15.01.2015 | Mietrecht

Berliner Vermieter muss 30.000 Euro Entschädigung wegen Diskriminierung zahlen

Gericht spricht benachteiligten muslimischen Mietern Recht zu
Bild: Haufe Online Redaktion

Ein Berliner Vermieter muss 30.000 Euro Entschädigung zahlen, weil er türkische Mieter diskriminiert hat. Das teilt das Amtsgericht Tempelhof-Kreuzberg mit. Die beiden Bewohner hatten geklagt, nachdem nur sie, nicht aber die deutschen Mieter im selben Haus, eine zweite Mieterhöhung erhalten hatten.

Deutschen Nachbarn war die Miete trotz vergleichbarer Wohnungsausstattung nicht zum zweiten Mal erhöht worden. Der Türkische Bund Berlin-Brandenburg begrüßte die Entscheidung als "wegweisend".
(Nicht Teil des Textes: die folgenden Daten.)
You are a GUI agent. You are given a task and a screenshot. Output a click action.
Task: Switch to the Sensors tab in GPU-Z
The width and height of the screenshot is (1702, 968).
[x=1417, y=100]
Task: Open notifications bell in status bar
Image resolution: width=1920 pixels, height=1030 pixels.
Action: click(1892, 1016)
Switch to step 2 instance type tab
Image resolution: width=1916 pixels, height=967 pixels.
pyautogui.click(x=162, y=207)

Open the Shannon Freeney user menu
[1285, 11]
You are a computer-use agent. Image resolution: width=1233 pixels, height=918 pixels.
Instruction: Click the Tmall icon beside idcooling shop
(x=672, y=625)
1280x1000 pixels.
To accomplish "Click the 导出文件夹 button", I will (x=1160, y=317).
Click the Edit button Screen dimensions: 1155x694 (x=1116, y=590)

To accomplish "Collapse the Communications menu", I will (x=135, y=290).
Der Vermieter hatte nach Angaben des Gerichts nach dem Kauf des Mehrfamilienhauses zunächst allen Parteien die Miete erhöht. Eine zweite Mieterhöhung sandte er dann aber nur an die türkischen und arabischen Familien im Haus, obwohl alle Wohnungen in Größe und Ausstattung laut Gericht vergleichbar waren.

Das Amtsgericht kam zu dem Schluss, dass der Vermieter mit seinem Verhalten gegen das "Verbot der Benachteiligung wegen ethnischer Herkunft" verstoßen habe - und sprach beiden Klägern deshalb jeweils 15.000 Euro zu. Das Urteil ist noch nicht rechtskräftig.